No sólo habían abandonado las leyes de la tierra sino también la ley de gravedad y de movimiento.
Tambalearon, giraron, caracolearon y revolotearon.
Saltaron como ciervos en la luna.
El techo del estudio estaba a treinta pies del suelo, pero con cada salto los bailarines se acercaban más y más a él.
Se volvió obvia su intención de besar el techo.
Lo besaron.
Y luego, neutralizando la gravedad con amor y voluntad pura, permanecieron suspendidos en el aire, varias pulgadas sobre el suelo, y se besaron por un momento larguísimo.
En ese instante Diana Moon Glampers, la Impedidora General, entró al estudio con una escopeta de doble cañón. Disparó dos veces. El Emperador y la Emperatriz murieron antes de tocar el suelo.
Diana Moon Glampers recargó el arma. Apuntó a los músicos y les avisó que tenían diez segundos para ponerse sus impedimentos de nuevo.
Entonces el interior del televisor perteneciente a los Bergeron se quemó.

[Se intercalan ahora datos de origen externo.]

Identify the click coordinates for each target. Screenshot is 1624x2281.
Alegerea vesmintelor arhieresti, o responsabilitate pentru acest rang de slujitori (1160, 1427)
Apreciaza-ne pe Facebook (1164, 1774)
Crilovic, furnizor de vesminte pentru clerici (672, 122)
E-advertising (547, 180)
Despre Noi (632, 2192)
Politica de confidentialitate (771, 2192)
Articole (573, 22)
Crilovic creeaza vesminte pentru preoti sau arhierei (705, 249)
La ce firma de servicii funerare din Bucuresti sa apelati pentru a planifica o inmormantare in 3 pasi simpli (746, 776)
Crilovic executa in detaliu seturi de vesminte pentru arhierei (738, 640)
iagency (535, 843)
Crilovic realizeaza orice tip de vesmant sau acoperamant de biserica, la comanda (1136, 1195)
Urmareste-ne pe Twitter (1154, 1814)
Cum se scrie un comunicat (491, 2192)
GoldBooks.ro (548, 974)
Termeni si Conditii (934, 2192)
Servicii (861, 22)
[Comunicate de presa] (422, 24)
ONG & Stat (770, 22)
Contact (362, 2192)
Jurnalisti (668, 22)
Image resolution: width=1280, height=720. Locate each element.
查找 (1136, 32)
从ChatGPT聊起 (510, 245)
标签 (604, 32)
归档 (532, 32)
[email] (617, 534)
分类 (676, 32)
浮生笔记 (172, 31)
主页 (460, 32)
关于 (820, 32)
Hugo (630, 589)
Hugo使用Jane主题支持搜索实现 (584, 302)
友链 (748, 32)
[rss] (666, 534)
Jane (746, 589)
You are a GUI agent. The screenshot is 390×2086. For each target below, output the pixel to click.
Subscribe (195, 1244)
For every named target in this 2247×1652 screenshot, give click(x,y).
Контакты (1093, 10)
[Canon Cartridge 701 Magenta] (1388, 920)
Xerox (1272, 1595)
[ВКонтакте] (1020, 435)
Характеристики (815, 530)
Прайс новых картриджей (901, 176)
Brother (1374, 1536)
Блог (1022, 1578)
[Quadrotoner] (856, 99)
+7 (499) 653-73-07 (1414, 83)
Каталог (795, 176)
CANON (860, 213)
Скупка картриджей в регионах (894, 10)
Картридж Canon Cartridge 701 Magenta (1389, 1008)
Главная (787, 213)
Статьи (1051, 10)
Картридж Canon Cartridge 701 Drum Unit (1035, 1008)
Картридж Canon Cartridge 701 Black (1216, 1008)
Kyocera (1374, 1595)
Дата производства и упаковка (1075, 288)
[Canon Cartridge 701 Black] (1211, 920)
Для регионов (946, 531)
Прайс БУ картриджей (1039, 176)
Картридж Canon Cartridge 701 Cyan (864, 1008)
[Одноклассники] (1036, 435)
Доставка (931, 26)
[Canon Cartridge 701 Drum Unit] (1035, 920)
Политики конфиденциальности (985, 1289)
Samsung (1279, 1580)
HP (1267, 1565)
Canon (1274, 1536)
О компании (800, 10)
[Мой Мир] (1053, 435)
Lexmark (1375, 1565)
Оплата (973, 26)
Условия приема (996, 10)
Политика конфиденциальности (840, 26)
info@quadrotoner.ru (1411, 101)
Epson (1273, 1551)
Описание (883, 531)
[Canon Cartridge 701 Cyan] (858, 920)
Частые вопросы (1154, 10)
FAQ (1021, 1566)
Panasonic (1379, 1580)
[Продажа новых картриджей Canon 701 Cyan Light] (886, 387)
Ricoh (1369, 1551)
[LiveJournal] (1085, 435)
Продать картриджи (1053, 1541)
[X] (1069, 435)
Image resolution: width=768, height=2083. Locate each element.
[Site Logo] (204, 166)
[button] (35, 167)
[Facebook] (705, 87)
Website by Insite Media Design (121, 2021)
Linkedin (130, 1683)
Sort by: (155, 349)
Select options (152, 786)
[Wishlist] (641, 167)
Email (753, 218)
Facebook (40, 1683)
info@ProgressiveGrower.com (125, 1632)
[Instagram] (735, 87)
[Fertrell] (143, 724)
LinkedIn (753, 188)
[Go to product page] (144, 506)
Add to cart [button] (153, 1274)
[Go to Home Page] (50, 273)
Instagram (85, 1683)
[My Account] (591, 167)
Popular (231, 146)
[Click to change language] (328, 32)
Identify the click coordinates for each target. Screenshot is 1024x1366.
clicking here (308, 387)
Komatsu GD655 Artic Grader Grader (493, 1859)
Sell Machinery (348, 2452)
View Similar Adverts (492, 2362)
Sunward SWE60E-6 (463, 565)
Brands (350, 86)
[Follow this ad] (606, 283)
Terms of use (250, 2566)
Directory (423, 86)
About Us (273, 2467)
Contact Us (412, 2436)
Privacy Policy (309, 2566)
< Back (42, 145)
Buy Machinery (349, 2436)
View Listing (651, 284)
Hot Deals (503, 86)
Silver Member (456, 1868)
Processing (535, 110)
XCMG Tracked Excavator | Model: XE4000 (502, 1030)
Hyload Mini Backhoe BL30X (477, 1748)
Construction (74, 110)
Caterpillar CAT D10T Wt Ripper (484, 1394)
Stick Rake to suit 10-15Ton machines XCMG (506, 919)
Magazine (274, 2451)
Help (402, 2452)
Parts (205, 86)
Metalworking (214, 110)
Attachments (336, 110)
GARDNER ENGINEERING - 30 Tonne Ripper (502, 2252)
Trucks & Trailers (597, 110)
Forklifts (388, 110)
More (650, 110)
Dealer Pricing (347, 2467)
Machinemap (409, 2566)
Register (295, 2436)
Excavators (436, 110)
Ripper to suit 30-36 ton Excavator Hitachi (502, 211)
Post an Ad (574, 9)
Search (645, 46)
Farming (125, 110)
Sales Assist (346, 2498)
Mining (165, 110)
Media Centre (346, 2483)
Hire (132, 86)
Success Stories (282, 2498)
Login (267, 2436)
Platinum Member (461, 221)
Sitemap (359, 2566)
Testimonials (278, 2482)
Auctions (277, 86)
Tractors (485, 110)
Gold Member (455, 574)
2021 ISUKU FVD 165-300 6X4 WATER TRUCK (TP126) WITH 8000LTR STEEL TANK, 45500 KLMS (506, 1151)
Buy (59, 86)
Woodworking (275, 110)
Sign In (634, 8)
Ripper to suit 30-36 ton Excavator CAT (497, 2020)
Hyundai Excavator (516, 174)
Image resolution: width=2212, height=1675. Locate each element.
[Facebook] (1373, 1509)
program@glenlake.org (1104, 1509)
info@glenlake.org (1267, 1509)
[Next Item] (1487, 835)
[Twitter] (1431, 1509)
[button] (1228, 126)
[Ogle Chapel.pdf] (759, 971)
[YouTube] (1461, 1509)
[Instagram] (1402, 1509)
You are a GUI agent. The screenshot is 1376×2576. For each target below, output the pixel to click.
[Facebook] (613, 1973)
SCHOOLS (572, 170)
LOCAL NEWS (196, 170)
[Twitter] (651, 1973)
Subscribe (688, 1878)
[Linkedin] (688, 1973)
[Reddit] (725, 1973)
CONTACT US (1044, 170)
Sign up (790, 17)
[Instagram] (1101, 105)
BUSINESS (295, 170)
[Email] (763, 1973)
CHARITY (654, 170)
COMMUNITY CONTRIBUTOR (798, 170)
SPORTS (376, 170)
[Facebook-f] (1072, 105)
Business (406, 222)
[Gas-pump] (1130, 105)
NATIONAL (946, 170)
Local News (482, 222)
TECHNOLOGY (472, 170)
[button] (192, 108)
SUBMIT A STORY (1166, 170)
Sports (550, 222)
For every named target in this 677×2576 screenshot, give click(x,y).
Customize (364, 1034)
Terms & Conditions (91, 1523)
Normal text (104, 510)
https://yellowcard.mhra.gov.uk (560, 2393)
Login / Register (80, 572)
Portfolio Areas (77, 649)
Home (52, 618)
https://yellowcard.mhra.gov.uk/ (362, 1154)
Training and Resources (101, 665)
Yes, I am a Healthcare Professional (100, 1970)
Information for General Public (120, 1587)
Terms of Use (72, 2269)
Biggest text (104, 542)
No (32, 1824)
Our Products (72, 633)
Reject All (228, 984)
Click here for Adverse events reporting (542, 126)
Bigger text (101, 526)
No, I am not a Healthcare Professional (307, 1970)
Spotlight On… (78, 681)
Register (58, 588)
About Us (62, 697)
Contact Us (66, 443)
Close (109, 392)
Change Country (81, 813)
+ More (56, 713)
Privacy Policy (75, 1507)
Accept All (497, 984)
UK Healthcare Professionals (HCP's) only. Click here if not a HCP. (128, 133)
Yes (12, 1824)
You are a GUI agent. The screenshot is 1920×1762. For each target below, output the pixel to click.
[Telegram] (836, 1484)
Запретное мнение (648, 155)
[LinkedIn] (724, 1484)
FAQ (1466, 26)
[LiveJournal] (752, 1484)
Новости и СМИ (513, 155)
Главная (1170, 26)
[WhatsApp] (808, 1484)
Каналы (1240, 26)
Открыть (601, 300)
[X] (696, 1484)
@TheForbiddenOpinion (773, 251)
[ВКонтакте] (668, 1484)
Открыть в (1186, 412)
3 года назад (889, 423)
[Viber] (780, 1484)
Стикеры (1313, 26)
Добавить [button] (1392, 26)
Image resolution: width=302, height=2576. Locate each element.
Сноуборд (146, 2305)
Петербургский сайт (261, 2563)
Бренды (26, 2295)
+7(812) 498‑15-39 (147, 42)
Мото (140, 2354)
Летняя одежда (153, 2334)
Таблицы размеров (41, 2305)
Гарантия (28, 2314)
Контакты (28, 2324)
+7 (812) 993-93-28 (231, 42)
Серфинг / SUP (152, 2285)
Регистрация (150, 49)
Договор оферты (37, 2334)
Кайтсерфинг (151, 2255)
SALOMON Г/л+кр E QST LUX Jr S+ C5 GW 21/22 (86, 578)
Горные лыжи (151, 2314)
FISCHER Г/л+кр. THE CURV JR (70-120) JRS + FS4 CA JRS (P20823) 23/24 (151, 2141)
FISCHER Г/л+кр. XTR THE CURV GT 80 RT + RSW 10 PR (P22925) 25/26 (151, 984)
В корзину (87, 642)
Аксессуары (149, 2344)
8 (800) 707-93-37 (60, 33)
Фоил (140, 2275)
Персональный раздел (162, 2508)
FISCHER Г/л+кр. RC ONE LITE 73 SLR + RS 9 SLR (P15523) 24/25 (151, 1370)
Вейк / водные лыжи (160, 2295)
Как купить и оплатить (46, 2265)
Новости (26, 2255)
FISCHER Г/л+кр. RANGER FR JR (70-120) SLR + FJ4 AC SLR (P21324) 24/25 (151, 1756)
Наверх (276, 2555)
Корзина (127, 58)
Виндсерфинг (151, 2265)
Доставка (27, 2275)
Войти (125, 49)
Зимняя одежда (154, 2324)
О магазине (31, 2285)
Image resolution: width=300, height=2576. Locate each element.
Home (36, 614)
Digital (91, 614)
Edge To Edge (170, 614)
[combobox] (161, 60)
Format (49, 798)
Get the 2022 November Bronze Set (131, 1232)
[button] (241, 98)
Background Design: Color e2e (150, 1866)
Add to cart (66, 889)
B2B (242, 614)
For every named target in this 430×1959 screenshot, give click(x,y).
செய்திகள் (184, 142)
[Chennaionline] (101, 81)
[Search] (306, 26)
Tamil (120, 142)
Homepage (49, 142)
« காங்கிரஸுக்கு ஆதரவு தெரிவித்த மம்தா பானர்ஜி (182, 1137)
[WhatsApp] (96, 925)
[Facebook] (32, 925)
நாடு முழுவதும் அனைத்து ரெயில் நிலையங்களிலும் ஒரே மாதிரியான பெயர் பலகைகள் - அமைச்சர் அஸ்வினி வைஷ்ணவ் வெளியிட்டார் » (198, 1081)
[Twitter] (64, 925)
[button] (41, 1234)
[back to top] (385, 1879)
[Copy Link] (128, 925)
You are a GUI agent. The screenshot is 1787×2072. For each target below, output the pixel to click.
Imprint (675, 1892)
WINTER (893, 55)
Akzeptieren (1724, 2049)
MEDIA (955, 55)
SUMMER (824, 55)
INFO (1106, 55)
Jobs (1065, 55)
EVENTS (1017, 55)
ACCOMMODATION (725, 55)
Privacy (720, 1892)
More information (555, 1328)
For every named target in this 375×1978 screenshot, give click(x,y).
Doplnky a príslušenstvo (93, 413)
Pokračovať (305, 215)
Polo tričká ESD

Hazel se giró para hacerle un comentario a George sobre el televisor. Pero George había ido a la cocina por una cerveza.
George regresó con la cerveza, deteniéndose por un instante en el que la señal impedidora lo sacudió. Y luego se sentó de nuevo.
“Has estado llorando”, dijo George a Hazel.
“Yup”, contestó.
“¿Por qué?”, preguntó él.
“Lo he olvidado”, dijo ella, “algo muy triste pasó en la televisión.”
“¿Qué fue?”, dijo George.
“Todo está mezclado en mi mente, es confuso”, dijo Hazel.
“Olvida las cosas que te pongan triste”, dijo él.
“Siempre lo hago”, respondió ella.
“Esa es mi chica”, dijo George. Se contrajo de dolor. En su cabeza revoloteaba un ruido parecido al que hacen las pistolas de clavos.
“Dios, puedo notar que ese ruido fue ensordecedor”, dijo Hazel.
“Eso es cierto, puedes asegurarlo”, dijo George.
“Dios–”, repitió Hazel, “puedo notar que ese ruido fue ensordecedor.”